### Task instructions
Please state how many lines in the records below contain the word "this", giving only the number.

Saved entries:
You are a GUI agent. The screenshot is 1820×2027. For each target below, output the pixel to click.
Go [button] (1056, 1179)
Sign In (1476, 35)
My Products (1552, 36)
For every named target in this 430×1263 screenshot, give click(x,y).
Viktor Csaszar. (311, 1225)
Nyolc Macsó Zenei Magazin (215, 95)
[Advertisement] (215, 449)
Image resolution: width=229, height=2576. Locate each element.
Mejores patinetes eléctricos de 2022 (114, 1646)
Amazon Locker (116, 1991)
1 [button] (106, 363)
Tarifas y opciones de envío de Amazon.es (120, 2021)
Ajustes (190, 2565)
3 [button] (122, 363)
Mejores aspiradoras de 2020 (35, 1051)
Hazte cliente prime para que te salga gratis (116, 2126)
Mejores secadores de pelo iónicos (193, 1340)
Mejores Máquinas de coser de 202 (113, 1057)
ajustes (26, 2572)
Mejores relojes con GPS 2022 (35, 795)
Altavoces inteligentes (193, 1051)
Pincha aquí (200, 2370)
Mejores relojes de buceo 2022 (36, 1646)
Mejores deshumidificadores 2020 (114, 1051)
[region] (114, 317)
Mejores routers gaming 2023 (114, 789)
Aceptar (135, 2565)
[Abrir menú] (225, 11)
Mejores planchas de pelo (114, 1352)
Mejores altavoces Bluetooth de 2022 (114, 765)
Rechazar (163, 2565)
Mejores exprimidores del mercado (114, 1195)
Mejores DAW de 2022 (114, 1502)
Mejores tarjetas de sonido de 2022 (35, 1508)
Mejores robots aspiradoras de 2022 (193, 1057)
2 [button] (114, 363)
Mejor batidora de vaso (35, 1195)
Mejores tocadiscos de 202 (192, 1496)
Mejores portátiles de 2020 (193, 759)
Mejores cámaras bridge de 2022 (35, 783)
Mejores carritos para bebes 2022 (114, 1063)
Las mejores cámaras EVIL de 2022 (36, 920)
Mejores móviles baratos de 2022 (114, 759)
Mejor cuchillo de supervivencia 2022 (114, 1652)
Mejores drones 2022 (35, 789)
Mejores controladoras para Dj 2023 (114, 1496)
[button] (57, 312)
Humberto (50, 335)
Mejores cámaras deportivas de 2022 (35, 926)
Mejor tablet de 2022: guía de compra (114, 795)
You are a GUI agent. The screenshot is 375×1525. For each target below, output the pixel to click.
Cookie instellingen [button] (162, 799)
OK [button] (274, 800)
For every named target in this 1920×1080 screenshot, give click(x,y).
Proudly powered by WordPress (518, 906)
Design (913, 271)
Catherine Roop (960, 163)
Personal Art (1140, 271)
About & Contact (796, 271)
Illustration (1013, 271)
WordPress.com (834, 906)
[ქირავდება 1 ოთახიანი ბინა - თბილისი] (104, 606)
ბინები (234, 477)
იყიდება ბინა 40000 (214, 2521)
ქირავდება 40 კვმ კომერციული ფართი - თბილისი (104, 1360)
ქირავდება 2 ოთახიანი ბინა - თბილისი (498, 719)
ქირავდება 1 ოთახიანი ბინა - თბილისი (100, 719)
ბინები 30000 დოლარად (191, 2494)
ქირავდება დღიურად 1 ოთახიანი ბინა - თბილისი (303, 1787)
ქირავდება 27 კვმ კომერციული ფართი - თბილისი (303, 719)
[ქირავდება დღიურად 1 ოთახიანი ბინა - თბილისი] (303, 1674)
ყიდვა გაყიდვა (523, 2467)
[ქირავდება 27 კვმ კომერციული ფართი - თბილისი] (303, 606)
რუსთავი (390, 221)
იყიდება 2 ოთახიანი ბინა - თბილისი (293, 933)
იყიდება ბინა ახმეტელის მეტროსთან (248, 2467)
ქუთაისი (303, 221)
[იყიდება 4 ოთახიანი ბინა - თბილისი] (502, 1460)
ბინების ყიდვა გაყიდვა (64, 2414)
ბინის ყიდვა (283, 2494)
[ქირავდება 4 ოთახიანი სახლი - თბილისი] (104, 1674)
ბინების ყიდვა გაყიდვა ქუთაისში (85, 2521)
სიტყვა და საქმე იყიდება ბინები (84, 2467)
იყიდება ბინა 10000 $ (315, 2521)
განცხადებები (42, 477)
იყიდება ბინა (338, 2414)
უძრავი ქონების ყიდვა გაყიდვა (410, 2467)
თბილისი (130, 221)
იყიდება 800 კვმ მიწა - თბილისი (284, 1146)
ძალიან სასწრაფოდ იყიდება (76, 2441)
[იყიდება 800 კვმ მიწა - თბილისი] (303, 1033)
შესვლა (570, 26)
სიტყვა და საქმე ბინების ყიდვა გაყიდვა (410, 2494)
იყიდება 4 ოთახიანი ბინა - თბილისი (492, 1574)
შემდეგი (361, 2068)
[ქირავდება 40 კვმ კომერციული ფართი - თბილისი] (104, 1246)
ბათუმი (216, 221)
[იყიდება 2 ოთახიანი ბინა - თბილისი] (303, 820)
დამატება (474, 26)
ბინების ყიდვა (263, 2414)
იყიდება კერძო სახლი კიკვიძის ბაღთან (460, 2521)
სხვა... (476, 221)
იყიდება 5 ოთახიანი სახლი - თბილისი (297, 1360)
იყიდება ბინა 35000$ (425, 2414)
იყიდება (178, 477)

### Response to the exercise
2